§ **Exercise requirements**
The required result is an exact copy of the lines from the one containing "Given: Select Fubuki ship banner in slot 1" to the last line of the records, both ends included, without pictures.

Saved entries
--
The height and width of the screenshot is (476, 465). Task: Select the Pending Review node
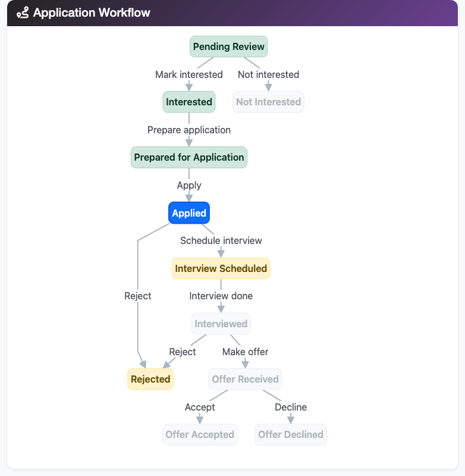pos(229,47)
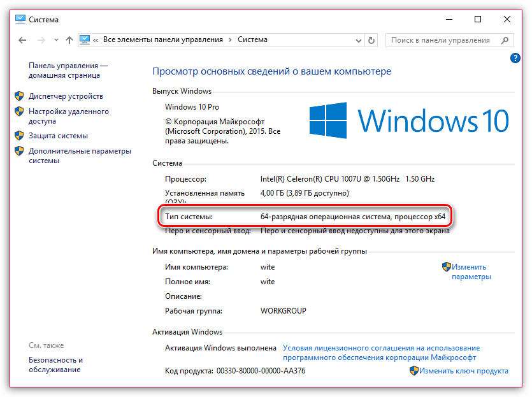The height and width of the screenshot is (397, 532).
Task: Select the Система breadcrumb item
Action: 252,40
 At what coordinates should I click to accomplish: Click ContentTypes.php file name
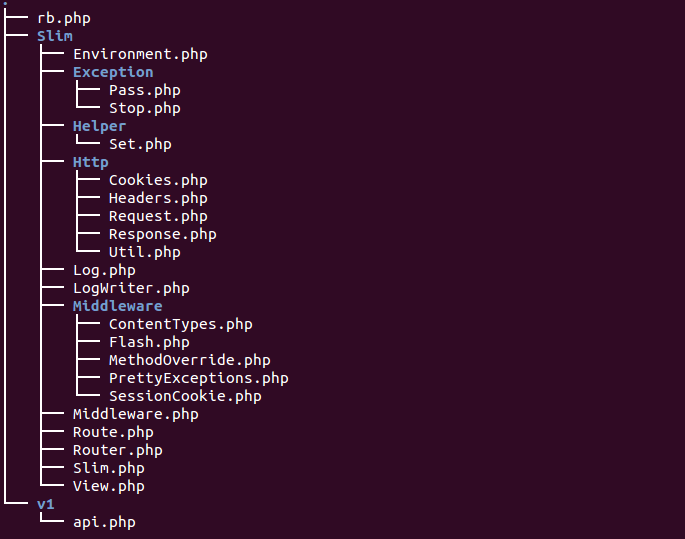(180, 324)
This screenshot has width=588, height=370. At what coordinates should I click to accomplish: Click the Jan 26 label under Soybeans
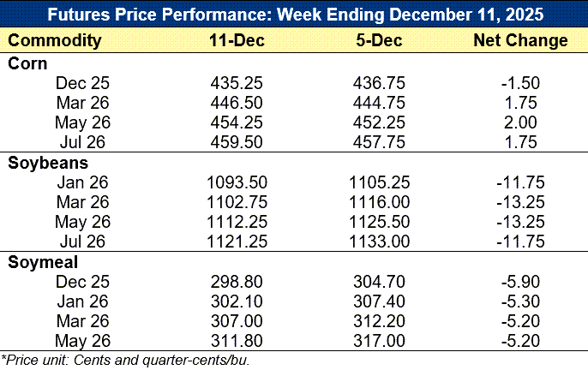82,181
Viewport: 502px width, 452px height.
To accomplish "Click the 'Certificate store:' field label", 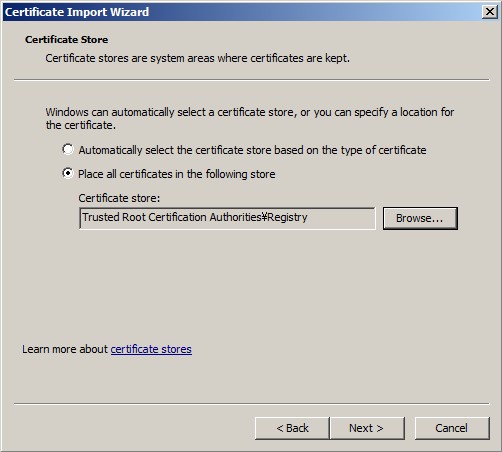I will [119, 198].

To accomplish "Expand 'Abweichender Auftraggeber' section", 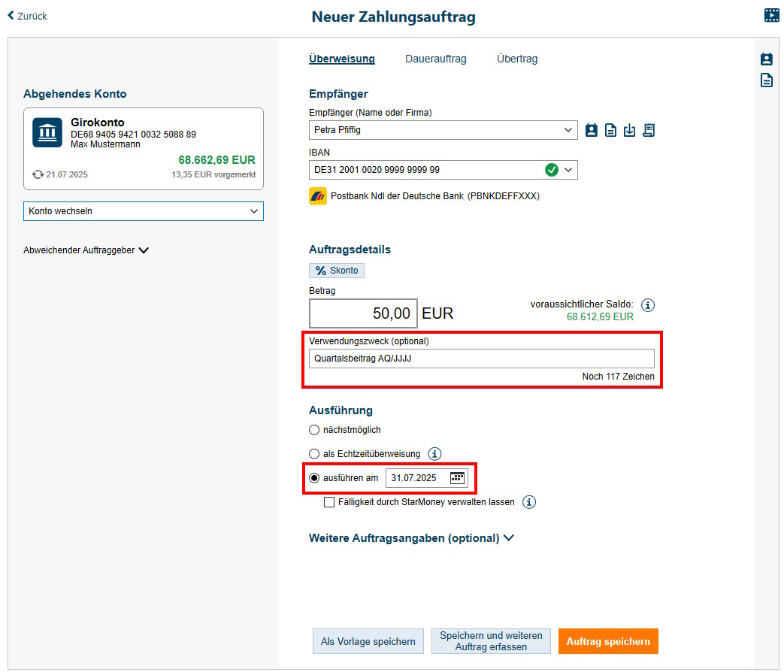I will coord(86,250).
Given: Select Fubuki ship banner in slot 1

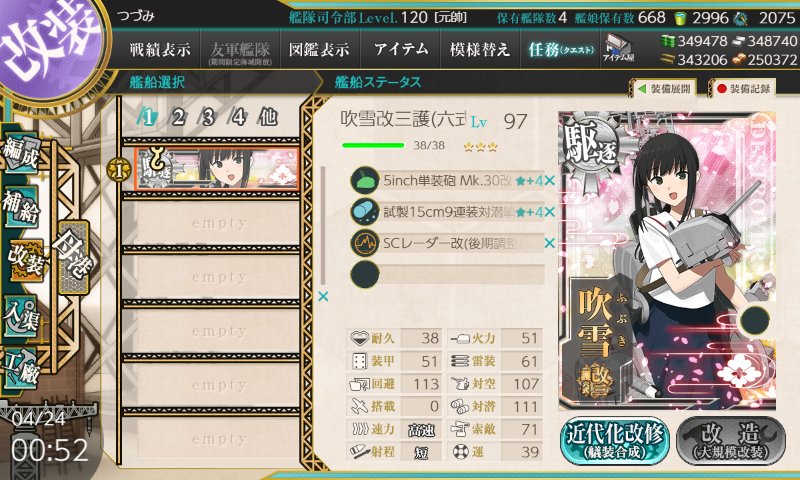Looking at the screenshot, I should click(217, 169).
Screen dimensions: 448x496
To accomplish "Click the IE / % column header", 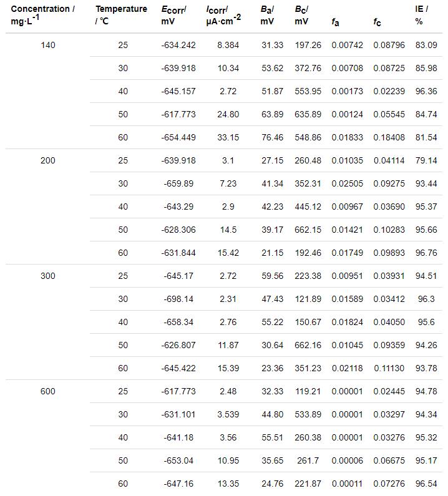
--
§ **Result of the exercise**
Given: Select Fubuki ship banner in slot 1

Looking at the screenshot, I should click(217, 169).
Screen dimensions: 448x496
To accomplish "Click the IE / % column header", 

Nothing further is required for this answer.